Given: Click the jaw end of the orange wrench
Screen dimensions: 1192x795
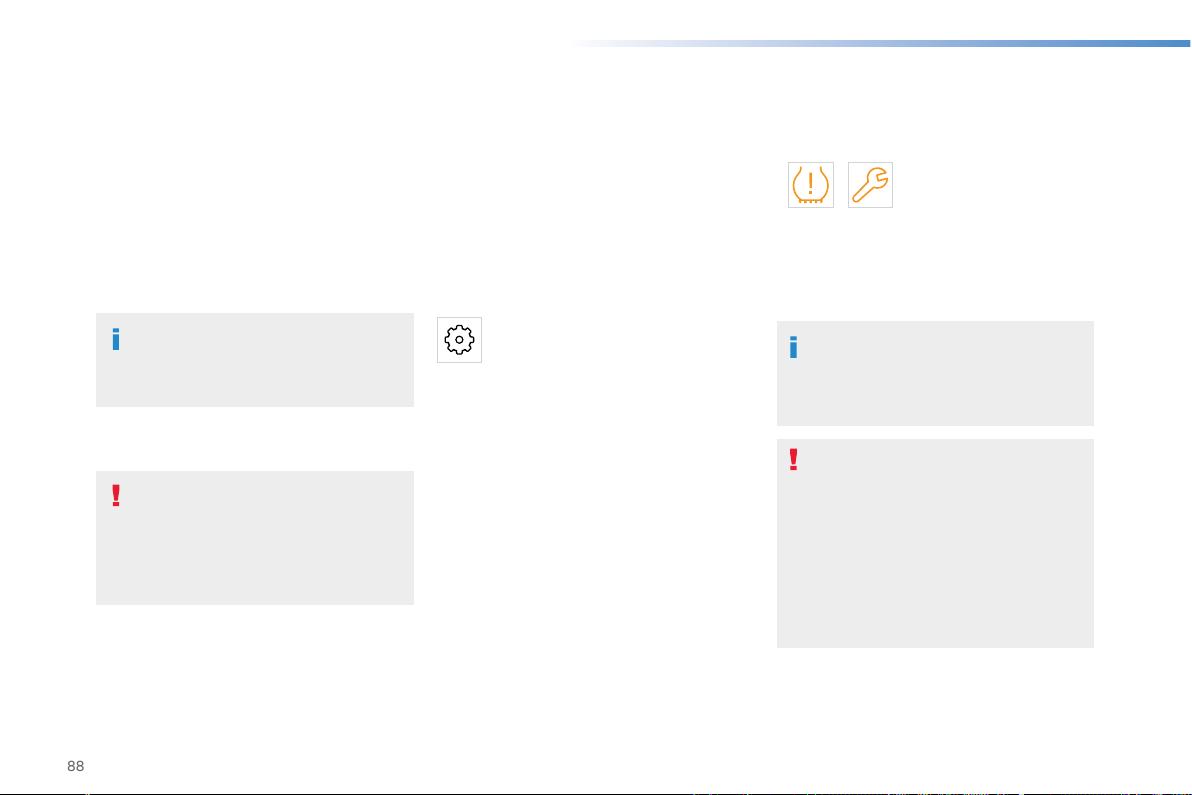Looking at the screenshot, I should coord(879,177).
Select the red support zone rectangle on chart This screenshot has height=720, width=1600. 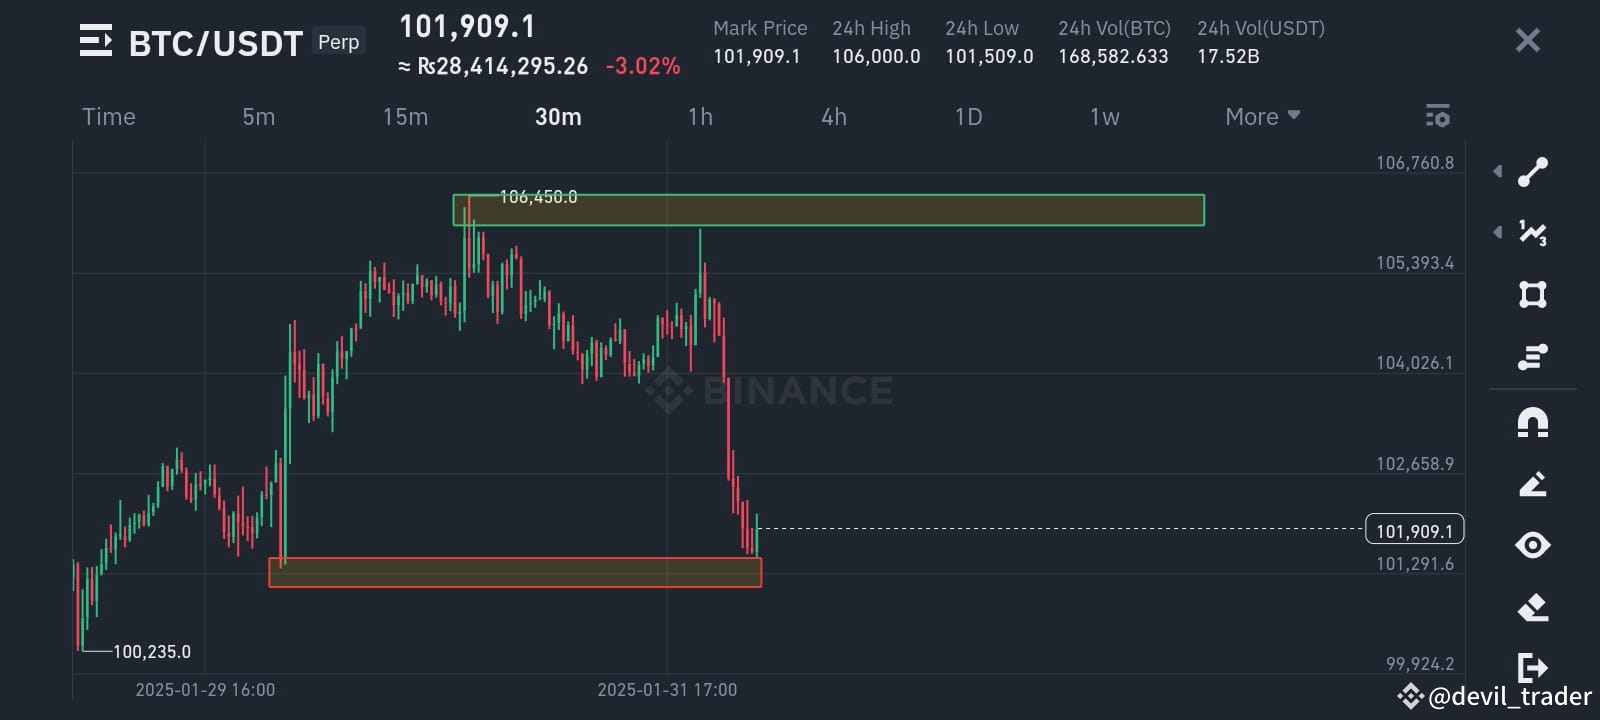[514, 573]
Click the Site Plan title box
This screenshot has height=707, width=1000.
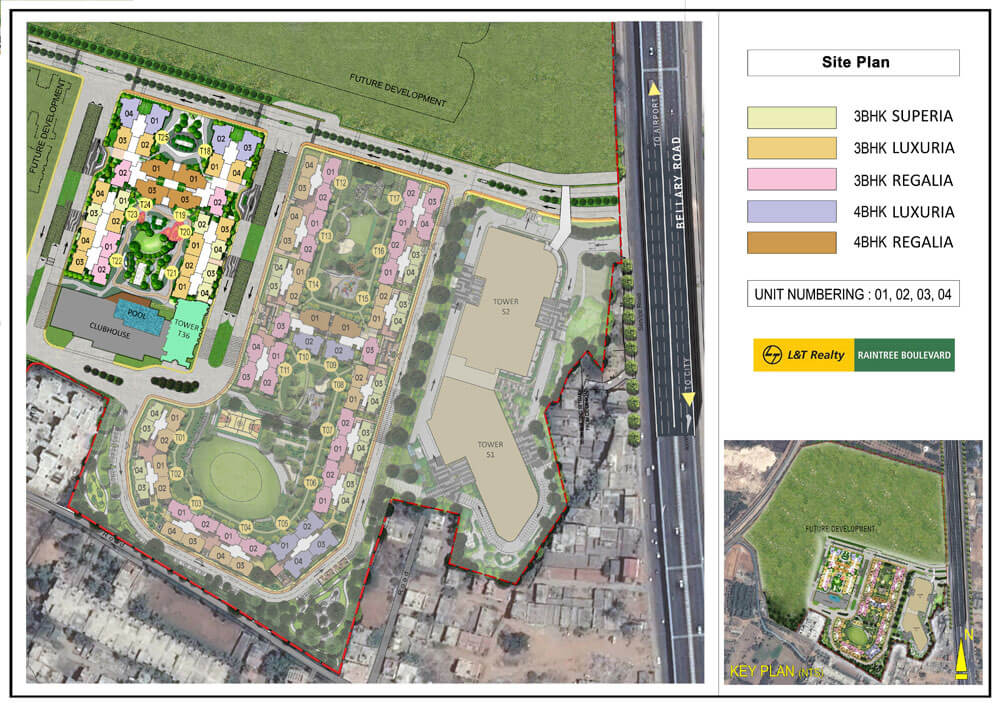click(x=853, y=63)
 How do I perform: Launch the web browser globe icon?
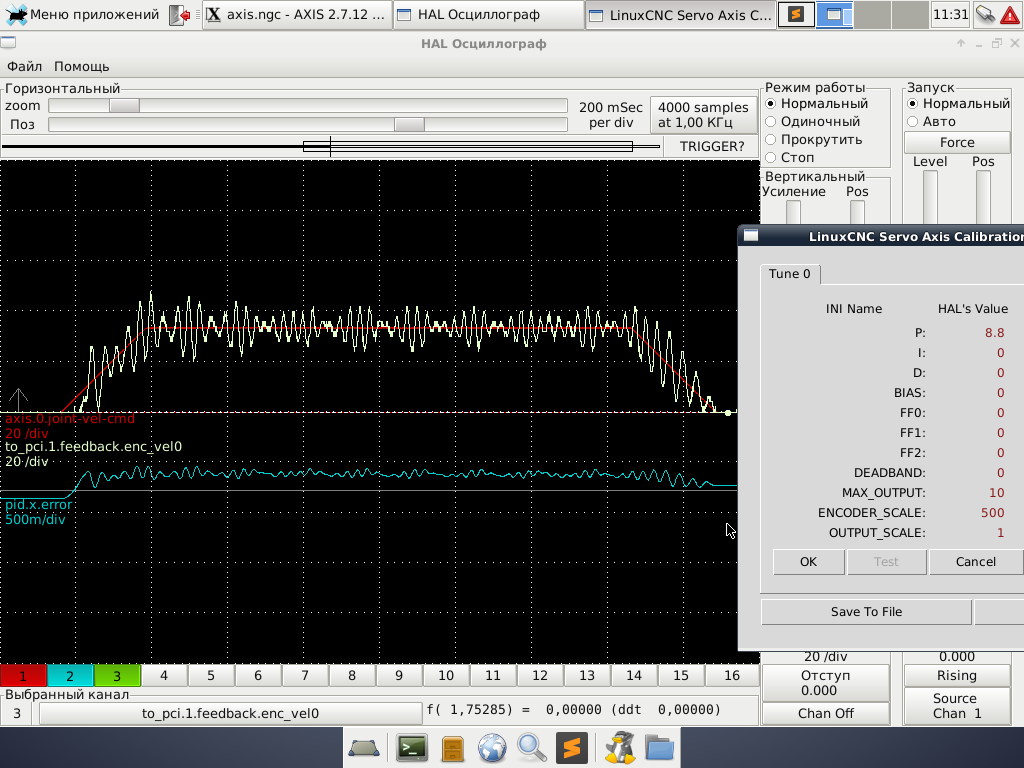(x=491, y=747)
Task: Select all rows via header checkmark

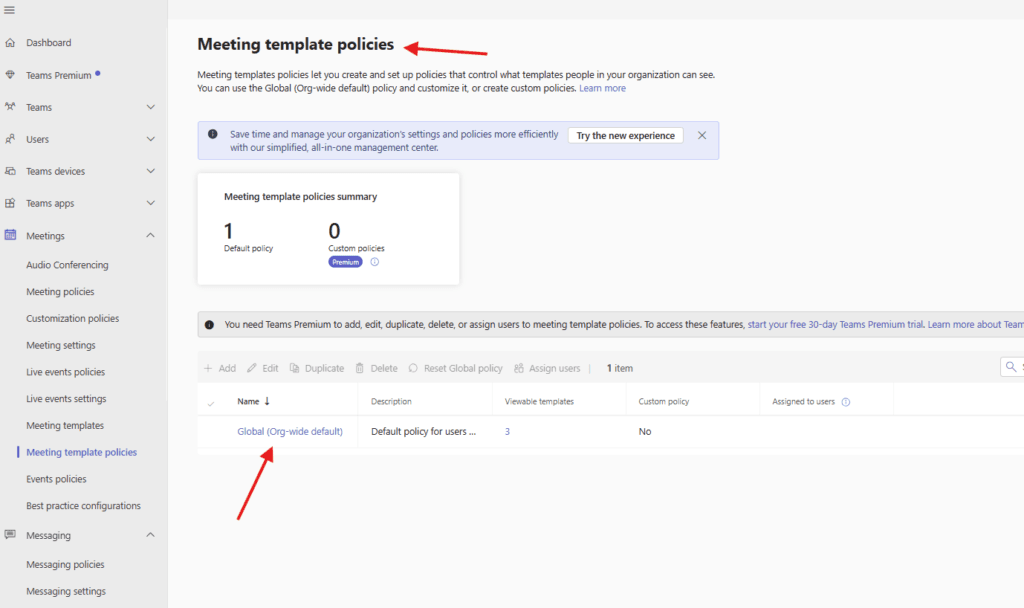Action: click(x=211, y=402)
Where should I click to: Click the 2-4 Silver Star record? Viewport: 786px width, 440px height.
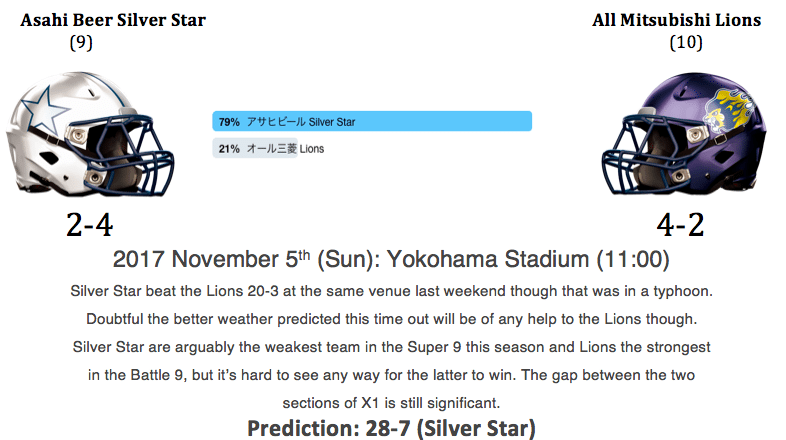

VEREISTEN OPDRACHT - Hernoem "globe icon" tot "compass icon" in de regels van de regel met "How do I perform: Launch" tot en met het einde van het materiaal, en geef alleen die regels verder ongewijzigd weer. Laat de afbeeldingen weg uit je antwoord.

JUISTE UITKOMST -
 How do I perform: Launch the web browser compass icon?
(x=491, y=747)
Task: Select all rows via header checkmark

Action: click(x=211, y=402)
Where should I click to: Click the 2-4 Silver Star record? Viewport: 786px width, 440px height.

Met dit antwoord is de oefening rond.